• **REQUIRED ACTION**: Please give back, word for word, each line from the start of the entries through the one in which "Given: Visit the grabpoints.com website link" is found.
DATA SECTION START
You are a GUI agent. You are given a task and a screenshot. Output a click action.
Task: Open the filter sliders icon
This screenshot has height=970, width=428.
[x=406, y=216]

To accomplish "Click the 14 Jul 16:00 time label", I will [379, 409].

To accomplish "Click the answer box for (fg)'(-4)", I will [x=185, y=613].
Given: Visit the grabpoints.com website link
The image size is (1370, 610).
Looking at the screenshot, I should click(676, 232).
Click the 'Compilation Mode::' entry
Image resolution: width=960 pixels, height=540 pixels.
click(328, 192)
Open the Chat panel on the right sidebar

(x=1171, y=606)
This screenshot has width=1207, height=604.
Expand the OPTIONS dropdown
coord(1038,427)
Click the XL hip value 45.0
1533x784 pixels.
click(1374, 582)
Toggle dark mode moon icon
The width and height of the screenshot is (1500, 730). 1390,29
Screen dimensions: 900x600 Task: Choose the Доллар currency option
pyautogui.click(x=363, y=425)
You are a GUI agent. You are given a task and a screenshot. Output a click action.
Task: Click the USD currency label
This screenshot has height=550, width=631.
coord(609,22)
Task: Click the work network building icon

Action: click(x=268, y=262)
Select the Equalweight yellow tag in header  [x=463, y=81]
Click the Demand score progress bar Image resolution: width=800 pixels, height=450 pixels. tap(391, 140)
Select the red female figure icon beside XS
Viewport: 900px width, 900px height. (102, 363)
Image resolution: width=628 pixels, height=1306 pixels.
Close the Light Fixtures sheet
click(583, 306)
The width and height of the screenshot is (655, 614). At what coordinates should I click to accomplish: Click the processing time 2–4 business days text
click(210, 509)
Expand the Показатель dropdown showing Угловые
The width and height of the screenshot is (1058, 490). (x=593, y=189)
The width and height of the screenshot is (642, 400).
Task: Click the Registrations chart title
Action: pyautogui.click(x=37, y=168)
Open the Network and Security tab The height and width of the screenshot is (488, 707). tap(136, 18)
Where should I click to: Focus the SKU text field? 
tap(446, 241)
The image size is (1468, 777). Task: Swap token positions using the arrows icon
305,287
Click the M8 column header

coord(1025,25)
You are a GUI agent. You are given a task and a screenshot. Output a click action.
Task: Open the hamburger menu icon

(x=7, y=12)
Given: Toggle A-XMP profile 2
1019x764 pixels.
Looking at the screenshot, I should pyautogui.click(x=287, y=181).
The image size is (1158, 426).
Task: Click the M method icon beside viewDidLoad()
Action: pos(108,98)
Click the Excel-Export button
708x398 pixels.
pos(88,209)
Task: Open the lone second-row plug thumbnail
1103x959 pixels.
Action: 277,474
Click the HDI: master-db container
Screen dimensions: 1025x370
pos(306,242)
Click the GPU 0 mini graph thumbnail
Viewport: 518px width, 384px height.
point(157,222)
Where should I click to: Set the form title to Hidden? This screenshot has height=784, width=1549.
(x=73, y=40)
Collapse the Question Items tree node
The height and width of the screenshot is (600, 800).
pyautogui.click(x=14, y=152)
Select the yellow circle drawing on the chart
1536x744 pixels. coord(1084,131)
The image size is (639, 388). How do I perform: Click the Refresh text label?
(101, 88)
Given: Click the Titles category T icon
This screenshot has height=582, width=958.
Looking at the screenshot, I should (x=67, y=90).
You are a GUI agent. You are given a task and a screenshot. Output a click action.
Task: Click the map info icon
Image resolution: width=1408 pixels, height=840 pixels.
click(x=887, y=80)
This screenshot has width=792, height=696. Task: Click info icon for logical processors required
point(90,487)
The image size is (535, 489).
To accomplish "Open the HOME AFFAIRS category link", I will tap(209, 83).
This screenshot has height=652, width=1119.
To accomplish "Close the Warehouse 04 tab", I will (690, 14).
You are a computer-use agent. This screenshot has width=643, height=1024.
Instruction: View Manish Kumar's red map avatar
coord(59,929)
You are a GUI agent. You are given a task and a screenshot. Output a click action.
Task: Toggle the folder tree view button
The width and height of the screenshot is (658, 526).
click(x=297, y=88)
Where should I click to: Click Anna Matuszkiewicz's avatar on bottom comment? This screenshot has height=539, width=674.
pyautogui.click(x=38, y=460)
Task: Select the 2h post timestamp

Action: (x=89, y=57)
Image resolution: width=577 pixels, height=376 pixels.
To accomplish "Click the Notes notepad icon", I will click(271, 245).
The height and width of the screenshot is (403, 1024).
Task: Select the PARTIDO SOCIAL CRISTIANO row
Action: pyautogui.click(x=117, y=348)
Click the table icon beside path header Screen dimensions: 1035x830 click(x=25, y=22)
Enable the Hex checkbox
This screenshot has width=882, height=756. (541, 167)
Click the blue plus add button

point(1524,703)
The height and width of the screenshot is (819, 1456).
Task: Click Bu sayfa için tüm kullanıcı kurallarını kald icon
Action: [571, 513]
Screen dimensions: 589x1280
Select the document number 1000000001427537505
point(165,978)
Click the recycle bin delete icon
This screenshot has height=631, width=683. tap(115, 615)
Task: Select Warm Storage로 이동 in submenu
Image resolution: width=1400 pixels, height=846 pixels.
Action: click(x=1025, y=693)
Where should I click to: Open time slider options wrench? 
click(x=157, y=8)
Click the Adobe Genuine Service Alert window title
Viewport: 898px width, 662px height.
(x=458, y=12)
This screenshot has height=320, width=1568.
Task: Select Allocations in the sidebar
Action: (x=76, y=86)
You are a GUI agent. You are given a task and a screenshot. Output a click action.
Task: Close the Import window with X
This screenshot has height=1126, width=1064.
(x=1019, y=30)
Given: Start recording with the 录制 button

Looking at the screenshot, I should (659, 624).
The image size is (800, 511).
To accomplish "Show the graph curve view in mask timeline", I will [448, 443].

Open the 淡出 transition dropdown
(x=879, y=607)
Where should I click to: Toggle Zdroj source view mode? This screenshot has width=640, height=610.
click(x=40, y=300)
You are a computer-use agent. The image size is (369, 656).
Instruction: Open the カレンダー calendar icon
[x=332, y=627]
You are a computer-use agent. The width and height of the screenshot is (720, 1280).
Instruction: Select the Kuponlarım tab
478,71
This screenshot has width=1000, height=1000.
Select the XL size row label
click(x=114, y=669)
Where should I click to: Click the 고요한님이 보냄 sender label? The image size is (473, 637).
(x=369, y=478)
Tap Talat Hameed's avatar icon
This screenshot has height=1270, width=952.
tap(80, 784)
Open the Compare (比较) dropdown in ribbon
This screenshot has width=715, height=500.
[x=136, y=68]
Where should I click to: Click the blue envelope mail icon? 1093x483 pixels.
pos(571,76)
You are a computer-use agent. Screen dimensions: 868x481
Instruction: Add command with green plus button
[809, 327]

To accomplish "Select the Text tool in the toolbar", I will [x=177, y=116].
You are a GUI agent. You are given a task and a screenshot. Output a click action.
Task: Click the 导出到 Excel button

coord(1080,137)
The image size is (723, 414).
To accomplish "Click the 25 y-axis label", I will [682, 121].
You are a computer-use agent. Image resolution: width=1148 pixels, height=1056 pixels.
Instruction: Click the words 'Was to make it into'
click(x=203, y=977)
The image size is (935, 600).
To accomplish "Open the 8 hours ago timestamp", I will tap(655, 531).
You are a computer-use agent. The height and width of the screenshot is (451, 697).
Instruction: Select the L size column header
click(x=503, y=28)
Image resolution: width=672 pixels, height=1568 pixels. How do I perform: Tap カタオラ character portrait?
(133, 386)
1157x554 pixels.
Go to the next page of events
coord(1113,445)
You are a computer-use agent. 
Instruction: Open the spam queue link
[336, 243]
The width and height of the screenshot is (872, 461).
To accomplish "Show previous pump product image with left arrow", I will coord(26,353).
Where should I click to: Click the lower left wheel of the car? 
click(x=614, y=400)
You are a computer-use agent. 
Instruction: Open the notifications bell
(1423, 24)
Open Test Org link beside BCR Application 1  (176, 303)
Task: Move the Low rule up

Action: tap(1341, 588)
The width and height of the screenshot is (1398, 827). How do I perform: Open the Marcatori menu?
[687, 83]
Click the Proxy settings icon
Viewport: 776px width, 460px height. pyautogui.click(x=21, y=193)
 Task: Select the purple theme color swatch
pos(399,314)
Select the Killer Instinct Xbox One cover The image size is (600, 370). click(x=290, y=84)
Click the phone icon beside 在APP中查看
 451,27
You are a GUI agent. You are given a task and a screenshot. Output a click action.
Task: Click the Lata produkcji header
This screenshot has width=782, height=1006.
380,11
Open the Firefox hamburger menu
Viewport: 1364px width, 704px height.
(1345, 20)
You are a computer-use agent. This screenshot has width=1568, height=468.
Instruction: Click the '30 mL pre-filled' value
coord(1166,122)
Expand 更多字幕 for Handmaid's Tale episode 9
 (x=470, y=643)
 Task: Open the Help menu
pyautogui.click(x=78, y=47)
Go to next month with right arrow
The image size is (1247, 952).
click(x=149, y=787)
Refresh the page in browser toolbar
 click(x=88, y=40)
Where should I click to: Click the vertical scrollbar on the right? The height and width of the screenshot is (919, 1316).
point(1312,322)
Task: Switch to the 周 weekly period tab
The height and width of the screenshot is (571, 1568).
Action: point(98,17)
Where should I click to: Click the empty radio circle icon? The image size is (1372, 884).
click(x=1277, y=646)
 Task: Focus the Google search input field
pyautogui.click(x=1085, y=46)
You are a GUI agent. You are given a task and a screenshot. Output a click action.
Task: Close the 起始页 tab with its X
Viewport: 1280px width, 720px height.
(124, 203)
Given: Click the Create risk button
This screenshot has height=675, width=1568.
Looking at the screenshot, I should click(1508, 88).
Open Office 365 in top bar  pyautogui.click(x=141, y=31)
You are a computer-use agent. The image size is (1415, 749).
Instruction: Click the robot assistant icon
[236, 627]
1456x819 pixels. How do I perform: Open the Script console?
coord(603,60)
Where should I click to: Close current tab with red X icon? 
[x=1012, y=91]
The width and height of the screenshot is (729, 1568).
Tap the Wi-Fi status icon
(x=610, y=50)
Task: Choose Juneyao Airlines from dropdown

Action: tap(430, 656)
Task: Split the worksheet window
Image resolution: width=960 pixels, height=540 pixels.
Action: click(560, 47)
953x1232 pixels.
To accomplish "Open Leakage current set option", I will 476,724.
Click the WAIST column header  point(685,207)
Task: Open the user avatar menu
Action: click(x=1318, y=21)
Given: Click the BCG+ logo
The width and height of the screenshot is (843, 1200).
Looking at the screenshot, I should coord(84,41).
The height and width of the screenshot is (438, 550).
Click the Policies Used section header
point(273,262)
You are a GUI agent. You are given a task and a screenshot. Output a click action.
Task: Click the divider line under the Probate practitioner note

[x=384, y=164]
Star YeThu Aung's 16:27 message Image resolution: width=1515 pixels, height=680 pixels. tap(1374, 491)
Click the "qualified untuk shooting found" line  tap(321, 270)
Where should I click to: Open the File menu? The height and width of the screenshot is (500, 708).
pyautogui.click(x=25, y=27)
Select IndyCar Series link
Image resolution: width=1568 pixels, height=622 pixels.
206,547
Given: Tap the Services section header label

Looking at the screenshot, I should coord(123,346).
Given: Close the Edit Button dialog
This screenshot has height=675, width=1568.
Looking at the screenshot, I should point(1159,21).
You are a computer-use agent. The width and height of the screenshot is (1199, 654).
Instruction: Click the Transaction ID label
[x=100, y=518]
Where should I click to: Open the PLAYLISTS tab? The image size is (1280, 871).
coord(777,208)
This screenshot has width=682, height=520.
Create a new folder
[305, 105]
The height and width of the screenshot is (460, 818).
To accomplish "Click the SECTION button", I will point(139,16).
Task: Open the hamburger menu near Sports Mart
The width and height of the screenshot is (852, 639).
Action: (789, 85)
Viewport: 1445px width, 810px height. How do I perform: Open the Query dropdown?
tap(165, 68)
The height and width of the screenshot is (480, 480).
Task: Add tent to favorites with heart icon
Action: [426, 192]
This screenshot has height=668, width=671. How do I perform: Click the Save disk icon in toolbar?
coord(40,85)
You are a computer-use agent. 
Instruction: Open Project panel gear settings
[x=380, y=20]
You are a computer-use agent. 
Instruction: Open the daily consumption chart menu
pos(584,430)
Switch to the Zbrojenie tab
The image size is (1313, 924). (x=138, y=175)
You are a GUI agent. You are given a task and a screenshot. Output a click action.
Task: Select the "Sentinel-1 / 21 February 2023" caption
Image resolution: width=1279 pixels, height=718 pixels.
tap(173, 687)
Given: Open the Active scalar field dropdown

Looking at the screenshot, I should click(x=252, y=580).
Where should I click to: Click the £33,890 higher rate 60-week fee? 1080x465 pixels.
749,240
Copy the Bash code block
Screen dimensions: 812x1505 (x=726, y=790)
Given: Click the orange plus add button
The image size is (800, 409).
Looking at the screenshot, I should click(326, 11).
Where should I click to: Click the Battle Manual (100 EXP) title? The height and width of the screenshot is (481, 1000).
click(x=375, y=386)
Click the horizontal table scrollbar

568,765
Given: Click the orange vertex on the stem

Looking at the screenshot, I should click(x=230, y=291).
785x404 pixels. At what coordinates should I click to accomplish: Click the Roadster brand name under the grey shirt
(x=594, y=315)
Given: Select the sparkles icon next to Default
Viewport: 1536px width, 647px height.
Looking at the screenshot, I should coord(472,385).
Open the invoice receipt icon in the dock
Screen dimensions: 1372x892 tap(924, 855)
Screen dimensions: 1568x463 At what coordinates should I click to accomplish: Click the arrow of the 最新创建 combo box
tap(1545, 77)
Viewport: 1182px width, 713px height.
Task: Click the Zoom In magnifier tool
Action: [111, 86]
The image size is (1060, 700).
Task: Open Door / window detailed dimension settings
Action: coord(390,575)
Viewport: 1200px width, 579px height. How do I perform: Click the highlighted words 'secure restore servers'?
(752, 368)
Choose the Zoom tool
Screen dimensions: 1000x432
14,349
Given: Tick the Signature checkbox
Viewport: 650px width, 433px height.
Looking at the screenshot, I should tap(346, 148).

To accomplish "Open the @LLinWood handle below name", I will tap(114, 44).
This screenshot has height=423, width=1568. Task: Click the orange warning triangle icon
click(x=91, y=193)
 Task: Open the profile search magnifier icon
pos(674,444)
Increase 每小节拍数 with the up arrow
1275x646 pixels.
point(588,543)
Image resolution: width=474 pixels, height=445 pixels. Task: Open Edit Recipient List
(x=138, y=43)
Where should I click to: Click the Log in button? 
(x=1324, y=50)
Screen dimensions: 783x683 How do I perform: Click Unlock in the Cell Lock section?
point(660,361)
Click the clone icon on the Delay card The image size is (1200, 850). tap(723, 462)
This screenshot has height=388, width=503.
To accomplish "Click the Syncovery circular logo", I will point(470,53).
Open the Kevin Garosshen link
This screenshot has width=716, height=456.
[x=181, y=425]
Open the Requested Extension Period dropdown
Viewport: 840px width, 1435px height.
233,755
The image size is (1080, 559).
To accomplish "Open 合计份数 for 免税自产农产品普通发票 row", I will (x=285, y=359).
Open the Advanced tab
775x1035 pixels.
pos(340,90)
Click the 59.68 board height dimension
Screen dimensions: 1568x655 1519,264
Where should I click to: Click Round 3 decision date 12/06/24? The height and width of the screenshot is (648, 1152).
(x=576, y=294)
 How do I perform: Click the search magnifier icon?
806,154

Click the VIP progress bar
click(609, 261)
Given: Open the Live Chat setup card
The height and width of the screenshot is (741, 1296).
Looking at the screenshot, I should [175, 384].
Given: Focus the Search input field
DATA SECTION END
• **PROBLEM SOLUTION**:
You are a GUI agent. You are given a task and a screenshot. Output a click action.
Task: Open the filter sliders icon
This screenshot has height=970, width=428.
[x=406, y=216]

To accomplish "Click the 14 Jul 16:00 time label", I will [379, 409].

To accomplish "Click the answer box for (fg)'(-4)", I will [x=185, y=613].
Given: Visit the grabpoints.com website link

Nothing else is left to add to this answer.